CBC In Depth
INDEPTH: MIDDLE EAST
Palestinian refugee camps
Martin O'Malley & John Bowman, CBC News Online | Updated Aug. 1, 2002

Prime Minister Mackenzie King once said Canada has "too much geography, too little history." The exact opposite applies to the tense situation between Israelis and Palestinians in Israel, the West Bank and Gaza Strip where – as The New Yorker says about the crisis in the Middle East – "there is too much history and too little geography."


Palestinians amid the rubble in Jenin

As CBC News Online's Gary Katz explains in his indepth piece on the Middle East, the land where Israel now sits could fit into New Brunswick 3½ times, but the stories, the politics, the passions – and the complexities – reach back to antiquity. The situation in 2002 remains as much a snarl as ever, including the years immediately following the creation of the state of Israel on May 14, 1948.

When the dust had settled, Israel controlled three-quarters of what was Palestine, Jordan took control of the West Bank of the Jordan River, and Egypt took over the Gaza Strip. The Palestinians took over nothing, except the transient security of life in refugee camps throughout the region.

In the wave of incursions into the West Bank that began on March 29, Israeli troops, tanks, helicopters and bulldozers moved in on the towns and refugee camps in or near Ramallah, Beit Jala, Qalqilya, Tulkarm, Bethlehem, Jenin, Salfit, Nablus, Hebron, Qabatiyah, Yatta and Dura.

The bloodiest and most significant battle took place in Jenin in the northern end of the West Bank. For days the Israelis designated Jenin a "closed military area," which meant no journalists and aid workers allowed. The Israelis considered Jenin the centre of Palestinian suicide-bomber attacks.

Palestinian militants surprised Israeli troops with fierce resistance, some fighting to their last bullets. The Jenin refugee camp was home to 14,000 Palestinians, most of them in cramped cinder-block houses. Estimates of those killed and injured varied, but the Israelis claimed to have killed some 100 Palestinians, arrested 700 others and suffered 23 casualties.

--

REQUIREMENT: Pick up the article on Palestinian refugee camps after its final sentence and continue it.

PROVIDED DATA:
--

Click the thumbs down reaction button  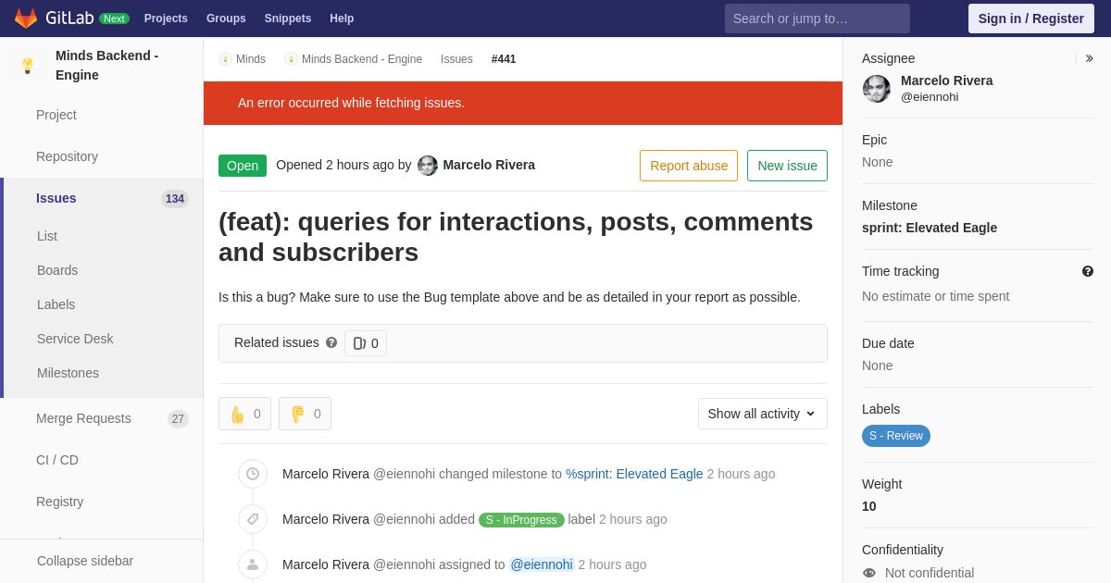tap(305, 414)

--

EXERCISE ANSWER:
Many of the Palestinians killed were civilians, some when their homes were bulldozed with them inside. The Palestinians talked of a "massacre" of more than 500 Palestinians by the Israelis, and said nearly the entire camp population was left homeless. The Israelis called this propaganda.

The United Nations appointed a fact-finding mission to investigate what happened in Jenin.

In its final report, the UN team found fault on both sides. It found that 52 Palestinians had died. That's far fewer than the 500 initially reported dead. It also said that 23 Israeli soldiers were killed.

The report faulted Palestinian militants for booby-trapping houses and potentially putting civilians in danger. It also faulted Israelis, however, for using heavy artillery and rockets in densely populated communities.

Israeli troops damaged or destroyed a number of schools, saying that they were institutions used to support terrorism. The UN report cited the Israeli actions as the reason for the collapse of the West Bank economy. UN Secretary General Kofi Annan publicly acknowledged the humanitarian crisis in the Palestinian community.

Although the term "massacre" had been previously used to describe the incident at Jenin, the UN left that term out of its report.

More than three million Palestinian refugees live in the 59 UN-operated refugee camps and surrounding areas. The largest number of refugees is in Jordan, with nearly 240,000 reported to be in camps and another 1.3 million living outside of the camps.

The UN also operates refugee camps in these regions (with their refugee populations):

  • Syria (383,000)
  • Gaza Strip (363,000)
  • Lebanon (376,500)
  • Saudi Arabia (275,000)
  • West Bank (132,000)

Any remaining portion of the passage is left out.